:: Brano proposto ::

>>

Il dubbio dell’Europa
Gli europei dovrebbero domandarsi se – in prospettiva – conviene loro un’America divisa con un presidente debole ostacolato dagli stessi poteri forti che governano anche l’Europa. La domanda e la risposta sono aperte e richiedono approfondimenti. Un presidente americano debole e protezionista, come Trump, potrebbe favorire un distacco dell’Europa dagli Stati Uniti dal punto di vista economico e politico, e accrescerebbe l’identità europea.
Il processo, pieno di rischi, accelererebbe un cammino già avviato nella riformulazione del nuovo ordine geopolitico mondiale. Se prevalesse il vecchio establishment euro-atlantico, il processo rallenterebbe e gli Stati Uniti e i loro vassalli europei difenderebbero lo status quo, a costo di guerre militari, culturali e commerciali. Cosa sia meglio è discutibile. Va invece preso atto della battaglia in corso tra due schieramenti interni all’occidente.
Chi crede in una società giusta si indigna di fronte all’operazione di denigrazione sistematica promossa sistematicamente dai media euro-atlantici – la US/NATO della comunicazione – nei confronti del presidente eletto. Per quanto lo si possa detestare. La critica è legittima, l’insulto sistematico, non lo è se vogliamo restare civili anche di fronte all’inciviltà. L’ordine ricevuto da alcuni commentatori e comici (oggi talora è difficile distinguerli) dei media mainstream è di sbeffeggiare e delegittimare Trump. Si sono già messi di buzzo buono e siamo martellati da una volgare e servile (e forse controproducente) propaganda.
Per esempio, Robert Kennedy Jr., proposto come ministro della sanità, è definito tout-court un “cospirazionista no-vax”. Non si è ipotizzato che sollevare sospetti sugli affari delle case farmaceutiche in occasione della pandemia fa parte del dovere di controllare enormi potentati? Qualsiasi cittadino dovrebbe sentirsi garantito e non spaventato se qualcuno, estraneo alla lobby industriale, scientifica e farmaceutica, indagasse sui numerosi sospetti sollevati. L’allarme e gli attacchi preventivi al probabile futuro ministro alimentano i sospetti piuttosto che dissolverli. Comici e commentatori, invece, si sono attivati per fare passare comprensibili sospetti come sciocco “cospirazionismo”.

<<

:: Esplora il materiale ::
**1.** Elenca i tipi di guerre che, secondo il brano sul dubbio dell'Europa, gli Stati Uniti e i loro vassalli europei combatterebbero per difendere lo status quo.
**2.** Prosegui il brano sul dubbio dell'Europa dopo l'ultima frase riportata.
Le righe non servono per svolgere questo esercizio.

:: Righe fornite ::
>>

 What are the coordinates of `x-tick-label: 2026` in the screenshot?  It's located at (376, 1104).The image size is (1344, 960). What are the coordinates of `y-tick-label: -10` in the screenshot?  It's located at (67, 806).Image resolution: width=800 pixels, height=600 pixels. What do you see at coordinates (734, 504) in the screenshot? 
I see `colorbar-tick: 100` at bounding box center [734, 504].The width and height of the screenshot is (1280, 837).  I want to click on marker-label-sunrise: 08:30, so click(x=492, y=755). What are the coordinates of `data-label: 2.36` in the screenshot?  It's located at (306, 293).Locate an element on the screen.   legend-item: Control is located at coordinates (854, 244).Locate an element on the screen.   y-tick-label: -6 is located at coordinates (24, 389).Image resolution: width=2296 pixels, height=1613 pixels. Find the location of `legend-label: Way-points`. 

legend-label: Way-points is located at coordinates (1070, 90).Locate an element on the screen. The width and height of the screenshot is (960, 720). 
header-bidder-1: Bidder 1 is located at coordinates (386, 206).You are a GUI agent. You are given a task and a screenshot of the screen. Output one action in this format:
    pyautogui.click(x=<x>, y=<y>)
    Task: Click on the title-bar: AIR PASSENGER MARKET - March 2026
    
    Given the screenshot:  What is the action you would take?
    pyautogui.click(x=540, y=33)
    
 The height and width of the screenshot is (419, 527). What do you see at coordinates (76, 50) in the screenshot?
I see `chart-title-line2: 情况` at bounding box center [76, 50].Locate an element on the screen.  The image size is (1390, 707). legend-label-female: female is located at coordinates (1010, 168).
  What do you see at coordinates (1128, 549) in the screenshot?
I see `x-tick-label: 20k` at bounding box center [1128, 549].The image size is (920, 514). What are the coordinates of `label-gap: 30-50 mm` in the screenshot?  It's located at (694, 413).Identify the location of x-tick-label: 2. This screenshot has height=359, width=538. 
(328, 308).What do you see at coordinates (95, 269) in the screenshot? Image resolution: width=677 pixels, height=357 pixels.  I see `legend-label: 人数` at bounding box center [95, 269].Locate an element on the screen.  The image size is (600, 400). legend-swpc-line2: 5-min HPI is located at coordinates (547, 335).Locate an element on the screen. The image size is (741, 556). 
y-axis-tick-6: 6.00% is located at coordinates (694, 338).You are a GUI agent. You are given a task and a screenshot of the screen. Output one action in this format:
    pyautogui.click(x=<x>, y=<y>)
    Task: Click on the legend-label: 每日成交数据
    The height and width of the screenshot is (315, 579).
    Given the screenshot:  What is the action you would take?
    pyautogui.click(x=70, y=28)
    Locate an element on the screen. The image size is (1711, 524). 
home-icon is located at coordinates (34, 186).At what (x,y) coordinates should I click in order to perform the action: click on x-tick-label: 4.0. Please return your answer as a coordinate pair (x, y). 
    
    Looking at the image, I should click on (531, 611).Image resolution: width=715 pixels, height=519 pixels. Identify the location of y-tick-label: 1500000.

<<

:: Soluzioni proposte ::
**1.** Le guerre indicate sono militari, culturali e commerciali.

**2.**
Trump dà voce alla contestazione del potere conservatore più radicato.Probabilmente strumentalizza a fini propri il malcontento e assume atteggiamenti indubbiamente volgari ma interpreta reali esigenze popolari che richiedono risposte.Aveva ragione Umberto Eco quando sosteneva che il presidente eletto rappresenta l’idea che il povero ha del ricco, quella che il debole ha del forte, quella dell’insicuro di un uomo deciso. Ma questo dimostra da una parte il degrado etico del popolo a cui nessuno cerca di porre rimedio; dall’altra l’insopportabile disprezzo di Eco e degli intellettuali per il popolo. Se fossimo davvero democratici (non attivisti Democratici), prima d’ogni cosa dovremmo rispettare il popolo.
I conservatori del “passato remoto” e i progressisti “en marche” verso il “passato prossimo”, ormai utilizzano gli stessi metodi antidemocratici e la stessa volgarità che criticano in Trump. Il presidente americano neoeletto (e Salvini, Orban, Le Pen, Wilders ecc.) solleva problemi reali. I cittadini europei e americani, se desiderano una sopravvivenza civile, dovrebbero riformulare diversamente le problematiche emerse nella società e offrire soluzioni più adeguate a globalizzazione, guerre, sovranismo, migrazioni e proporre modelli di società e democrazia adatte ai tempi correnti. C’è uno spazio politico e culturale per questo, ma per occuparlo servono tre cose clamorosamente assenti: intelligenza, impegno e sacrificio.